Giovane promessa del calcio, ieri avrebbe dovuto essere in campo con la sua squadra, invece è finito al centro di prima accoglienza dei Colli Aminei dopo aver confessato il raid compiuto con K.A e L.C.: volevano rubare una pistola al vigilante di turno alla metropolitana di Piscinola a Napoli e nella notte tra il 2 e il 3 marzo lo hanno massacrato a bastonate. Della Corte è spirato all'alba di venerdì. Quando ha saputo di averlo ucciso, K.A. ha detto in lacrime: «Allora abbiamo combinato veramente un guaio». Eppure, nel rione dove sono nati e cresciuti, a poca distanza dal luogo dell'assalto, tutti li descrivono come bravi ragazzi, tutti manifestano sconcerto e stupore per il loro arresto. Tutti sono increduli, anche Francesca (il nome ovviamente è di fantasia), la fidanzatina di L.C. Quindici anni, un viso pulito, lei giura che il suo ragazzo in questi quattordici maledetti giorni non le aveva mai detto nulla: «Mai, mai, si è lasciato scappare una parola. Eppure ci conosciamo dall'asilo. Siamo cresciuti insieme e il 9 aprile festeggeremo il primo anno di fidanzamento. Il giorno dopo l'aggressione siamo andati al cinema. Lui era tranquillo, sereno. E quando in televisione sentiva parlare di anziani picchiati ha commentava: Chi fa queste cose è un infame».
 
La ragazzina poi mormora: «Il mio fidanzato sognava di fare il panettiere: da lunedì doveva andare a imparare il mestiere in una bottega. Avevamo programmato di sposarci quando io compirò venti anni, di avere dei figli. Adesso lui resterà in carcere, ma io appena possibile andrò a incontrarlo: noi non siamo come gli altri, noi siamo gente che resta al fianco di chi ama». Quindici anni e un sogno bruciato, Francesca passa le ore a casa di Emilia, la zia di L., che spiega: «La mamma del ragazzo sta tornando dalla Germania dove vive l'altro figlio: da minorenne il fratello di L. aveva avuto problemi di droga, poi ha ripreso in mano la sua vita, è andato a lavorare all'estero e ora ha anche un bambino. Mia sorella era da lui quando ha saputo per telefono dell'arresto di L: si è disperata e adesso sta salendo su di un aereo sperando di poter incontrare il figlio al più presto». Emilia prende fiato e aggiunge: «Mi dispiace per mio nipote, non aveva mai dato problemi e non mi sarei mai aspettata che potesse fare del male a qualcuno. Ma più ancora mi dispiace per il vigilantes e per la sua famiglia: hanno subito una violenza irrimediabile».

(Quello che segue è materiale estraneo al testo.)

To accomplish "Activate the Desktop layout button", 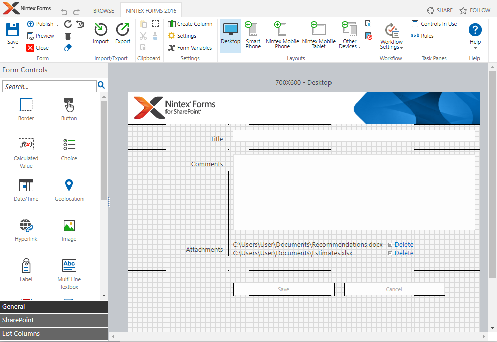I will point(231,35).
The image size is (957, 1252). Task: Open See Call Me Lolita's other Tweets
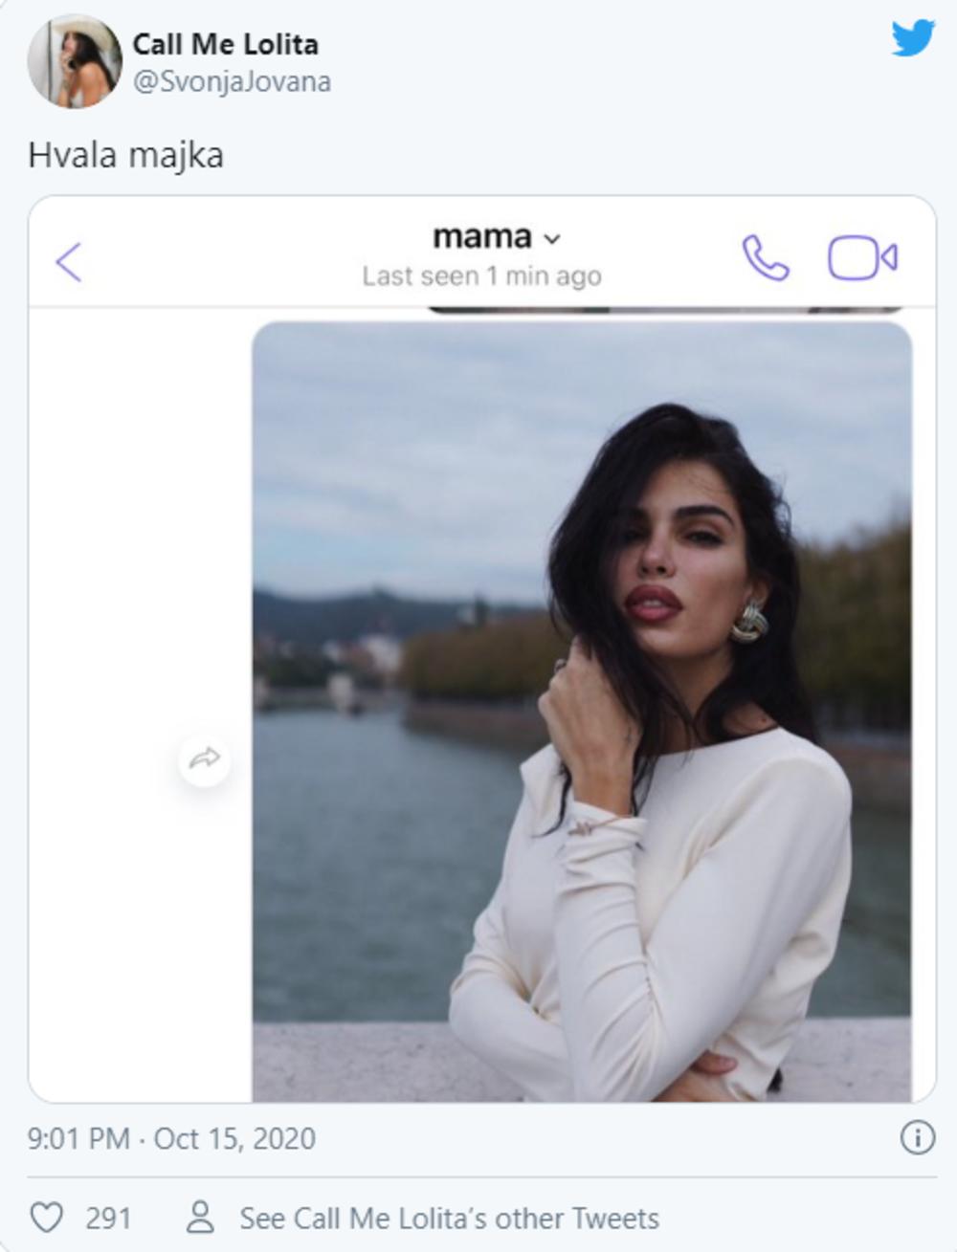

L.C., come K.A. e C.U., non andava a scuola: era già stato bocciato in prima elementare ed era riuscito a conquistare la terza media grazie al progetto Arcobaleno. Poi aveva lasciato definitivamente i banchi e, come gli altri due, passava la giornata nelle strade del rione. Già, il rione. Strade senza un negozio, senza un cinema, senza una luce, il «rione di Pippotto», perché proprio qui abitava Domenico D'Andrea, conosciuto appunto come Pippotto, il ragazzo che don Antonio Riboldi aveva tentato inutilmente di salvare e che è poi stato condannato per l'assassinio dell'edicolante Salvatore Buglione: un'altra aggressione mortale e ingiustificata. Il seme della violenza abita qui, a Piscinola, ai margini di quella fu la 167 ed è oggi Scampia.

Le storie dei tre ragazzi sembrano la fotocopia l'una dell'altra. La madre e il padre di L.C non hanno un lavoro fisso, i due sono separati. Anche il padre di C.U. lavora da precario come muratore edile mentre il papà di K.A fa il parcheggiatore abusivo. La mamma ha più volte chiesto l'intervento degli assistenti sociali, sostenendo che il padre beveva, cosa che aveva denunciato anche al commissariato, al quale, del resto, si era rivolto anche l'uomo, presentando a sua volta delle segnalazioni. La donna ha giurato: «Non andrò da mio figlio, non voglio più vederlo». I ragazzi si conoscono fin da bambini e frequentano un circolo a poca distanza da casa. Uno di loro, L.C, a 12 anni era stato accusato di un reato a sfondo sessuale, ma al commissariato di Scampia ha detto di essersela «cavata». Gli altri non avevano mai avuto a che fare con la giustizia. Fino all'alba di venerdì, quando hanno scoperto di aver ucciso un uomo. Uno dei tre voleva subito scrivere alla figlia del vigilante, gli è stato risposto che avrà tempo per farlo. Adesso è il momento di capire bene che per rubare una pistola hanno tolto la vita a un uomo. In fondo, sono d'accordo tutti quelli che li hanno ascoltati, non hanno ancora realizzato di aver «regalato» la morte.